As we know, the two most common anti-shaming efforts involve overweight people gallivanting around in various states of undress in order to fight “body shaming” (there are 12 types of body shaming, by the way), and promiscuous women also gallivanting around in various states of undress in order to fight “slut shaming” (after a while you begin to suspect that anti-shame warriors are just looking for an excuse to get naked). But that’s just the tip of the iceberg of shame. Shaming comes in all shapes and forms and styles and flavors. There’s skinny jean shamingsingle shaming, formula shaming, house shaming, divorce shaming, tattoo shaming, selfie shaming, reader shamingsalad shaming, snack shaming, hook up shaming, millennial shaming, sweat shaming, sleep shamingfood stamp shaming, Instagram filter shamingPokemon shamingpajama shaming, phone shaming, riot shaming, leisure time shaming, baby shamingvacation shaming, stoner shaming, body modification shaming, and music shaming. Specifically for women, along with period shaming, there’s also abortion shaming, pole dance shaming, sorority shaming, shirtless shaming, armpit hair shaming, and alcohol shaming.

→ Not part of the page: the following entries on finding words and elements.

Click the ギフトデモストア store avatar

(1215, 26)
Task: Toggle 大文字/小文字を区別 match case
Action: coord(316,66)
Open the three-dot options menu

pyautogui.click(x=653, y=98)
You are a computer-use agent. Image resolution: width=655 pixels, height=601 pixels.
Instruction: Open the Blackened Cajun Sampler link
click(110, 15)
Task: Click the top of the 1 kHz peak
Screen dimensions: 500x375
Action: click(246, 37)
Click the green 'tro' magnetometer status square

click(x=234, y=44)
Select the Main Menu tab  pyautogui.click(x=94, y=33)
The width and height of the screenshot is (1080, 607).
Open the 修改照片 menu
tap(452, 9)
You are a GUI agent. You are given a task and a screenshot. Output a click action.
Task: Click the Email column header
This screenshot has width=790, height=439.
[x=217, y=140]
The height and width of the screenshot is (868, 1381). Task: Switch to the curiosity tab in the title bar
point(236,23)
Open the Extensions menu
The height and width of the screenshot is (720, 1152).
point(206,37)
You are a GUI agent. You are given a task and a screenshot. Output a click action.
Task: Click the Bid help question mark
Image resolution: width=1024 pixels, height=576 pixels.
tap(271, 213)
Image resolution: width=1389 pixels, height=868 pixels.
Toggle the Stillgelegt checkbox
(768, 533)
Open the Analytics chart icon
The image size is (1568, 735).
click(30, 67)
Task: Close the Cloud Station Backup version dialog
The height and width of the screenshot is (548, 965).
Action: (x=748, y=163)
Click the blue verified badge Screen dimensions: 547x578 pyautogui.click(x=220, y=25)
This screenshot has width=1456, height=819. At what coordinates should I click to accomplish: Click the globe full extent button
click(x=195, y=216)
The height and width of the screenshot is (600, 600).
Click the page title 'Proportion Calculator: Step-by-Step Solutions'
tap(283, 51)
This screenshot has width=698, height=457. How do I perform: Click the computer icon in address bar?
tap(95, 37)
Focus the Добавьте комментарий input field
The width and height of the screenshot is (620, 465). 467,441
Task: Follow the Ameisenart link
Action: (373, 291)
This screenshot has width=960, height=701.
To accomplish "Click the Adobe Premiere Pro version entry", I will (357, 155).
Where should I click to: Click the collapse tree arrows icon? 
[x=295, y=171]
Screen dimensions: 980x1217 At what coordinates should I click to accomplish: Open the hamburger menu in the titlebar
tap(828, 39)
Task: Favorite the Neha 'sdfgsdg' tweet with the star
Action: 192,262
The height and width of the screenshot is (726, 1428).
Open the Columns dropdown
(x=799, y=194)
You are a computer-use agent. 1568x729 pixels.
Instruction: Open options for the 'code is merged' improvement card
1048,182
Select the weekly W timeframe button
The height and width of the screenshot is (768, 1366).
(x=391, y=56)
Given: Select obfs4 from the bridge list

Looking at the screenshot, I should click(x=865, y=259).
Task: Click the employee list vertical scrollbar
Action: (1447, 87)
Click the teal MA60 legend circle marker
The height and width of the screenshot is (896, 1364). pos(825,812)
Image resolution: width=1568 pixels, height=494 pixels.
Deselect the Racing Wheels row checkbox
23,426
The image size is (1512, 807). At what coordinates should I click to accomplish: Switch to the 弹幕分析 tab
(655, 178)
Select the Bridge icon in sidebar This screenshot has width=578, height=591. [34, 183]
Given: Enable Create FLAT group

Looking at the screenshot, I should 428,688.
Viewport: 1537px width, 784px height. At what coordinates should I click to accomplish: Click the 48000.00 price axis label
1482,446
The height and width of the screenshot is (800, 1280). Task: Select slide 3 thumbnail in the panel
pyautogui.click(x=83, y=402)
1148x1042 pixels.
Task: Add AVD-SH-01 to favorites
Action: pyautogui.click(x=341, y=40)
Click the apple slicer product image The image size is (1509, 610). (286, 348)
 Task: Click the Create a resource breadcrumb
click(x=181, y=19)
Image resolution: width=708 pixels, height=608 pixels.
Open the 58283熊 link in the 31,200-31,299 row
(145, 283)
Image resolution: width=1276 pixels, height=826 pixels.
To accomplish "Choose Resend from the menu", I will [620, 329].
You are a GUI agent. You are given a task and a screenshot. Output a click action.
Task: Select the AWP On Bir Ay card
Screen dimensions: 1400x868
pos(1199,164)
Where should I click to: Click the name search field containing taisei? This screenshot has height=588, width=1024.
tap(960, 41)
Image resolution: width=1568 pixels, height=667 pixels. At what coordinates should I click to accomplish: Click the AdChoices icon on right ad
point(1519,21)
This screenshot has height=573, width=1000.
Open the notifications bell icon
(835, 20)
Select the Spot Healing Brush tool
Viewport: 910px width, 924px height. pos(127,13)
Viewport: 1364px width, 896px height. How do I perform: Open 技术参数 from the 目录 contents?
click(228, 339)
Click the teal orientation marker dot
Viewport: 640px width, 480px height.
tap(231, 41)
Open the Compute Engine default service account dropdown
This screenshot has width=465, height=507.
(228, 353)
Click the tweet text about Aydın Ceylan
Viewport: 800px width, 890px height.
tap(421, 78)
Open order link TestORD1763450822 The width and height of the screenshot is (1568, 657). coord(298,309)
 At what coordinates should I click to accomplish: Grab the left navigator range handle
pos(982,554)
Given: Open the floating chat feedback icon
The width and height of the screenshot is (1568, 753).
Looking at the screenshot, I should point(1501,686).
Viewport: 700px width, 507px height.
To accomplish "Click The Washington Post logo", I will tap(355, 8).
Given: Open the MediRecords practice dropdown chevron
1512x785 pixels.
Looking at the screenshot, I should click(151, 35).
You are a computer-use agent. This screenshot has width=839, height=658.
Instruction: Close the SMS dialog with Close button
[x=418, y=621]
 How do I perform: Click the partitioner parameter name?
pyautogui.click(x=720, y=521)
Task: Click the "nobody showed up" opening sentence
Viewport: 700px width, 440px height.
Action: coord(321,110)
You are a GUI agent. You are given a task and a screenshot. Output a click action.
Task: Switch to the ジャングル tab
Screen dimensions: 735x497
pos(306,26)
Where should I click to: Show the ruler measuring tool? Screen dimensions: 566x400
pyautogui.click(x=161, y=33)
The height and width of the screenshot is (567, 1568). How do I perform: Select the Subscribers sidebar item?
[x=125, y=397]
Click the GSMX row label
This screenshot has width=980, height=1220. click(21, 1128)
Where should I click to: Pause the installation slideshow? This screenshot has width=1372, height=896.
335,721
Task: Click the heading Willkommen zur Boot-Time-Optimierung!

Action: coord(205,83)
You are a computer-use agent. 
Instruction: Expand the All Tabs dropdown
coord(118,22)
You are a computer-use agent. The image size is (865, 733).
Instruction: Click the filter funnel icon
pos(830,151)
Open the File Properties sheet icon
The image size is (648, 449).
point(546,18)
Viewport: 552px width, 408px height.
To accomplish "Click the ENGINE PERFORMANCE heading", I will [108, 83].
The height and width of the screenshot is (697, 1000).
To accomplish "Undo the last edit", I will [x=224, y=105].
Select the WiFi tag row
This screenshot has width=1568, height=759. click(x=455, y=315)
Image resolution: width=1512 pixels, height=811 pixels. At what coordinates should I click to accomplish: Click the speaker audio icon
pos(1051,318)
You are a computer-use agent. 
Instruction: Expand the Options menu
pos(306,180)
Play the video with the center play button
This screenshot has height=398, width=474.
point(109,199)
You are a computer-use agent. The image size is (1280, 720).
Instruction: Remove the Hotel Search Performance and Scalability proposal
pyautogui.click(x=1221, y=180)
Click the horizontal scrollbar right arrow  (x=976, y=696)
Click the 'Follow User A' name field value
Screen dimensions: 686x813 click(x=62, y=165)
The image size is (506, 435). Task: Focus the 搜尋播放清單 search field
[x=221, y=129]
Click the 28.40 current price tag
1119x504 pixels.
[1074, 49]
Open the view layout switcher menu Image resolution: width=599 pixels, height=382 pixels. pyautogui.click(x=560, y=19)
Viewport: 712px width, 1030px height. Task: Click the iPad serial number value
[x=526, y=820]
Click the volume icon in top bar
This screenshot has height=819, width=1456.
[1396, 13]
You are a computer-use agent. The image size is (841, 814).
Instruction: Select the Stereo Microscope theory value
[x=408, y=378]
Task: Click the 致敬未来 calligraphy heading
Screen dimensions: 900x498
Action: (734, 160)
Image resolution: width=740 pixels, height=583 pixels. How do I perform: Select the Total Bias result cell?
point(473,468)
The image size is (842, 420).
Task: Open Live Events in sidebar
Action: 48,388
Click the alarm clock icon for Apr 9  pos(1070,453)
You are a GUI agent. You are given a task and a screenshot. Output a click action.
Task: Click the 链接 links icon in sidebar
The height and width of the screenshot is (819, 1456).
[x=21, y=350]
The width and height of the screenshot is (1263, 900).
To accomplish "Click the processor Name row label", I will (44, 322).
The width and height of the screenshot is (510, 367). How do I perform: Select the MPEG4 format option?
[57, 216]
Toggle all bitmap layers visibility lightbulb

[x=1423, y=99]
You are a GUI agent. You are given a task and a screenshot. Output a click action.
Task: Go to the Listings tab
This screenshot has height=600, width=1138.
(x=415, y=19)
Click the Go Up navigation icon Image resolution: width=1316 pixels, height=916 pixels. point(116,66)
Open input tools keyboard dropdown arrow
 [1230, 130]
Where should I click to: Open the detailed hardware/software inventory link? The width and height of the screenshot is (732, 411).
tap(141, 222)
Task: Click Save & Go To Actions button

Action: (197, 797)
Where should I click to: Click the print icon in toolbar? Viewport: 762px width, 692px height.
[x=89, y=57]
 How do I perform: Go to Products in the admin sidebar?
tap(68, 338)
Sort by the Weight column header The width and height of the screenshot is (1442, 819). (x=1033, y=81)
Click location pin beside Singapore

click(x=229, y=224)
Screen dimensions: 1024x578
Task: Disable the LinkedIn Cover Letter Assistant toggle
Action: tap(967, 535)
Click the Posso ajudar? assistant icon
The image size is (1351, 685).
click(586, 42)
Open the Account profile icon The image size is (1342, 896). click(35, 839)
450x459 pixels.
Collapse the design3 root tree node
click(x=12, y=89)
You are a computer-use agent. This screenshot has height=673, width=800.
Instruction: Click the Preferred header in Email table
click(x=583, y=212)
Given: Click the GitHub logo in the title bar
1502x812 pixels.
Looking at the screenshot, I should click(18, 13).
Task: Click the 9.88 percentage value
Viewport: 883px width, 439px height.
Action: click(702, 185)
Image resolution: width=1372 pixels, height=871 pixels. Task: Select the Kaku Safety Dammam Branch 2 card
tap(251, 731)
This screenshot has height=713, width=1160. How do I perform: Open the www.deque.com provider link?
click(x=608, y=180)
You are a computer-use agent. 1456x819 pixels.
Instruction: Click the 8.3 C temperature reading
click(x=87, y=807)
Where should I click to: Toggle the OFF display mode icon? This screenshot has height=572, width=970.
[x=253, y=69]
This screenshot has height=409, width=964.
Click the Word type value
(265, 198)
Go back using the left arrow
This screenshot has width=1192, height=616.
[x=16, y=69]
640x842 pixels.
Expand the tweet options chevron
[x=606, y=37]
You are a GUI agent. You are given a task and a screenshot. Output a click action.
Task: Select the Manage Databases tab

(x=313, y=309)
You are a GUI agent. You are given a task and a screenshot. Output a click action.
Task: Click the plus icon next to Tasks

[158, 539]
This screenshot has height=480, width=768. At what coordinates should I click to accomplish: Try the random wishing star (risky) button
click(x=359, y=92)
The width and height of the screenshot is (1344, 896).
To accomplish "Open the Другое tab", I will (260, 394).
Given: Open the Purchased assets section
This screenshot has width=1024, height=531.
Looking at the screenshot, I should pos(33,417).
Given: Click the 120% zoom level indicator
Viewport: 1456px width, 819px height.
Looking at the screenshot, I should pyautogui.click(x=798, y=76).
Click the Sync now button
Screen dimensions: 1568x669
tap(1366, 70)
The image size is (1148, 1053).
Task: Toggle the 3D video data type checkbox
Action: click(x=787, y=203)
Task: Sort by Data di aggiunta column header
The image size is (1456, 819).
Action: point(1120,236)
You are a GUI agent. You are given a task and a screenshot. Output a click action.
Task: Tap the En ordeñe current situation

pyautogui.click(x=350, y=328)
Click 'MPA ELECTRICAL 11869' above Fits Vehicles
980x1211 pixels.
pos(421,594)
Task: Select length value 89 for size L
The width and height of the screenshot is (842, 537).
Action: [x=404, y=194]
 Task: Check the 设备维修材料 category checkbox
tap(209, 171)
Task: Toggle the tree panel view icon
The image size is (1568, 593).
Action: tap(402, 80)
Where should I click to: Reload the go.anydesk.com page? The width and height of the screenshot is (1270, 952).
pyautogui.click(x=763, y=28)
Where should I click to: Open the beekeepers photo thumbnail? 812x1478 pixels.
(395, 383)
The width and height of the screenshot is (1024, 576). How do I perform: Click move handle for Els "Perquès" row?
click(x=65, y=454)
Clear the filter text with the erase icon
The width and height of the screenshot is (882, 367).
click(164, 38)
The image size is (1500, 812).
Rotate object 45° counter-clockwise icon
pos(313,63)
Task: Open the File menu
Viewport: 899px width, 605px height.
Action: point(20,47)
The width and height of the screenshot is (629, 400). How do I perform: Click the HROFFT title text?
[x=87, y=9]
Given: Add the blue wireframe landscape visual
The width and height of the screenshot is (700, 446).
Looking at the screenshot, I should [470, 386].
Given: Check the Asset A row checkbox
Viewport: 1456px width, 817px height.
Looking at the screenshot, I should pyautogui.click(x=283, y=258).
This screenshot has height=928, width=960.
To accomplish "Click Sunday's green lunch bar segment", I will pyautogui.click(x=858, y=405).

And for those who shame all of this shaming there’s shame shaming, which often leads to shame shaming shaming and even shame shaming shaming shaming, which gives rise to the shaming of shame shamers who shame those who shame shamers for shame shaming shaming. We’re all just ashamed all the time, it seems, but not so ashamed that we won’t post heroic pictures of ourselves doing whatever it is we claim we’re persecuted for doing. And, although society supposedly “shames” this activity, we’re sure to get 100 thousand likes and 50 thousand shares and 10 thousand laudatory comments.

It’s Called A “Different Opinion”

Here’s a good rule of thumb: If you are roundly congratulated for doing something, society is not shaming you. Often, when we complain of being “shamed,” we really mean that a few random people have expressed mild disapproval or disagreement with some trivial, unimportant habit or preference of ours. Yeah, some people don’t like your pants or your tattoos; some people think you read silly books and play dumb games; some people find your taste in music and fashion horrid, and guess what? They’re allowed to have those opinions. They’re probably right, anyway, but that’s beside the point. The point is that you haven’t been victimized or injured because someone differed with you.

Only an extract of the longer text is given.